• RECORDS TO USE
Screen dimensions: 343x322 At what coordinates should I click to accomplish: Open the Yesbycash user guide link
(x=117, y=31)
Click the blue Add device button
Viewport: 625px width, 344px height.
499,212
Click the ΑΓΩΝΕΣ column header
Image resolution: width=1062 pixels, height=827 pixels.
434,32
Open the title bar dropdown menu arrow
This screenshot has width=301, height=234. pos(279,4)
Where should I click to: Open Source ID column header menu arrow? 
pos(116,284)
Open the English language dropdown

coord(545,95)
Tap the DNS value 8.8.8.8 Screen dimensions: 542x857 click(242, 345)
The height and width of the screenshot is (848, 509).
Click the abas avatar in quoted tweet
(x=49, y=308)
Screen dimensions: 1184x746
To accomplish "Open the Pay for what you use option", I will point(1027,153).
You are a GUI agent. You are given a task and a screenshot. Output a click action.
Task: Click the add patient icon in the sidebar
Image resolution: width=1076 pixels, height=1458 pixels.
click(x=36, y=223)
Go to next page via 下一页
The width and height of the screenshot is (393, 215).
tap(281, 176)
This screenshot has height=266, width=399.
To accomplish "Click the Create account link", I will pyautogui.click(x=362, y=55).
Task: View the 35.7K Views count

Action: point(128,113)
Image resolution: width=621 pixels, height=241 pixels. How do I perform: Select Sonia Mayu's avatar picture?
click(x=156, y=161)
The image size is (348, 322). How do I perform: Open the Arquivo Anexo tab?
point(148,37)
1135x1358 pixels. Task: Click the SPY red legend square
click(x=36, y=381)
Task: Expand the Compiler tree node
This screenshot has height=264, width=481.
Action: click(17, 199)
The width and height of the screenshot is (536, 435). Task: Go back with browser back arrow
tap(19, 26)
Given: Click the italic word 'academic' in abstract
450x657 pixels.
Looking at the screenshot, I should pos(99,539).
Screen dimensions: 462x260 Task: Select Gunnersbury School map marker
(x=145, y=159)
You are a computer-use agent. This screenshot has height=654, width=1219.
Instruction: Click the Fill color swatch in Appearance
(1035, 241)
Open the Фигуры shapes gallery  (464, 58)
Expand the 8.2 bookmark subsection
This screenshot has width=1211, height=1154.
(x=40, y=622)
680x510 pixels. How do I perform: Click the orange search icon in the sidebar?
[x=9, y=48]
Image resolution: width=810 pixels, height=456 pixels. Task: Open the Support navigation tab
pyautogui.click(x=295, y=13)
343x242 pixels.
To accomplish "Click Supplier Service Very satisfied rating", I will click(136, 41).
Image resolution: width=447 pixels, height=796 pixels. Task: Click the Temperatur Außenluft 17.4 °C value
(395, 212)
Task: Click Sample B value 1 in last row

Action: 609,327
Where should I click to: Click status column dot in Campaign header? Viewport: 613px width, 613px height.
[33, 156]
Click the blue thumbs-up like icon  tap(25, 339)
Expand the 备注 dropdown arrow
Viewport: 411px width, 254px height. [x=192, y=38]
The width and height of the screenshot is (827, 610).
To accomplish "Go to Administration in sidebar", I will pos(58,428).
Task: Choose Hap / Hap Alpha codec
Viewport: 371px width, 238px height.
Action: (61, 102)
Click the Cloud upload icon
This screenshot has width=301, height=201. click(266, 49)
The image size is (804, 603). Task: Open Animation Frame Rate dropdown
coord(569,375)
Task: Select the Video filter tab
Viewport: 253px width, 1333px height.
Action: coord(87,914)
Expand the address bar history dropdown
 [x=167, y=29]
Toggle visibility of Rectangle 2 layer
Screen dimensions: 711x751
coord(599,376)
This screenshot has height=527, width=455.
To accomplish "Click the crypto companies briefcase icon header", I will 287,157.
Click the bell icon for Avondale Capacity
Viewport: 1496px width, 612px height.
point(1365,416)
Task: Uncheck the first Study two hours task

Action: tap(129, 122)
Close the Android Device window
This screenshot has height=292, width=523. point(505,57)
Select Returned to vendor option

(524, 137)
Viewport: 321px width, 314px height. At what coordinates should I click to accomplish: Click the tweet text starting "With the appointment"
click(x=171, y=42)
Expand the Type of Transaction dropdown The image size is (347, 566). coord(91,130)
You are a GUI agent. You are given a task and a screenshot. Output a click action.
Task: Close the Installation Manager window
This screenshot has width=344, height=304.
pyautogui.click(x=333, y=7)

• TO DO
When the material above is given again, every line must match it exactly.

• RESPONSE
Screen dimensions: 343x322 At what coordinates should I click to accomplish: Open the Yesbycash user guide link
(x=117, y=31)
Click the blue Add device button
Viewport: 625px width, 344px height.
499,212
Click the ΑΓΩΝΕΣ column header
Image resolution: width=1062 pixels, height=827 pixels.
434,32
Open the title bar dropdown menu arrow
This screenshot has width=301, height=234. pos(279,4)
Where should I click to: Open Source ID column header menu arrow? 
pos(116,284)
Open the English language dropdown

coord(545,95)
Tap the DNS value 8.8.8.8 Screen dimensions: 542x857 click(242, 345)
The height and width of the screenshot is (848, 509).
Click the abas avatar in quoted tweet
(x=49, y=308)
Screen dimensions: 1184x746
To accomplish "Open the Pay for what you use option", I will point(1027,153).
You are a GUI agent. You are given a task and a screenshot. Output a click action.
Task: Click the add patient icon in the sidebar
Image resolution: width=1076 pixels, height=1458 pixels.
click(x=36, y=223)
Go to next page via 下一页
The width and height of the screenshot is (393, 215).
tap(281, 176)
This screenshot has height=266, width=399.
To accomplish "Click the Create account link", I will pyautogui.click(x=362, y=55).
Task: View the 35.7K Views count

Action: point(128,113)
Image resolution: width=621 pixels, height=241 pixels. How do I perform: Select Sonia Mayu's avatar picture?
click(x=156, y=161)
The image size is (348, 322). How do I perform: Open the Arquivo Anexo tab?
point(148,37)
1135x1358 pixels. Task: Click the SPY red legend square
click(x=36, y=381)
Task: Expand the Compiler tree node
This screenshot has height=264, width=481.
Action: click(17, 199)
The width and height of the screenshot is (536, 435). Task: Go back with browser back arrow
tap(19, 26)
Given: Click the italic word 'academic' in abstract
450x657 pixels.
Looking at the screenshot, I should pos(99,539).
Screen dimensions: 462x260 Task: Select Gunnersbury School map marker
(x=145, y=159)
You are a computer-use agent. This screenshot has height=654, width=1219.
Instruction: Click the Fill color swatch in Appearance
(1035, 241)
Open the Фигуры shapes gallery  (464, 58)
Expand the 8.2 bookmark subsection
This screenshot has width=1211, height=1154.
(x=40, y=622)
680x510 pixels. How do I perform: Click the orange search icon in the sidebar?
[x=9, y=48]
Image resolution: width=810 pixels, height=456 pixels. Task: Open the Support navigation tab
pyautogui.click(x=295, y=13)
343x242 pixels.
To accomplish "Click Supplier Service Very satisfied rating", I will click(136, 41).
Image resolution: width=447 pixels, height=796 pixels. Task: Click the Temperatur Außenluft 17.4 °C value
(395, 212)
Task: Click Sample B value 1 in last row

Action: 609,327
Where should I click to: Click status column dot in Campaign header? Viewport: 613px width, 613px height.
[33, 156]
Click the blue thumbs-up like icon  tap(25, 339)
Expand the 备注 dropdown arrow
Viewport: 411px width, 254px height. [x=192, y=38]
The width and height of the screenshot is (827, 610).
To accomplish "Go to Administration in sidebar", I will pos(58,428).
Task: Choose Hap / Hap Alpha codec
Viewport: 371px width, 238px height.
Action: (61, 102)
Click the Cloud upload icon
This screenshot has width=301, height=201. click(266, 49)
The image size is (804, 603). Task: Open Animation Frame Rate dropdown
coord(569,375)
Task: Select the Video filter tab
Viewport: 253px width, 1333px height.
Action: coord(87,914)
Expand the address bar history dropdown
 [x=167, y=29]
Toggle visibility of Rectangle 2 layer
Screen dimensions: 711x751
coord(599,376)
This screenshot has height=527, width=455.
To accomplish "Click the crypto companies briefcase icon header", I will 287,157.
Click the bell icon for Avondale Capacity
Viewport: 1496px width, 612px height.
point(1365,416)
Task: Uncheck the first Study two hours task

Action: tap(129, 122)
Close the Android Device window
This screenshot has height=292, width=523. point(505,57)
Select Returned to vendor option

(524, 137)
Viewport: 321px width, 314px height. At what coordinates should I click to accomplish: Click the tweet text starting "With the appointment"
click(x=171, y=42)
Expand the Type of Transaction dropdown The image size is (347, 566). coord(91,130)
You are a GUI agent. You are given a task and a screenshot. Output a click action.
Task: Close the Installation Manager window
This screenshot has width=344, height=304.
pyautogui.click(x=333, y=7)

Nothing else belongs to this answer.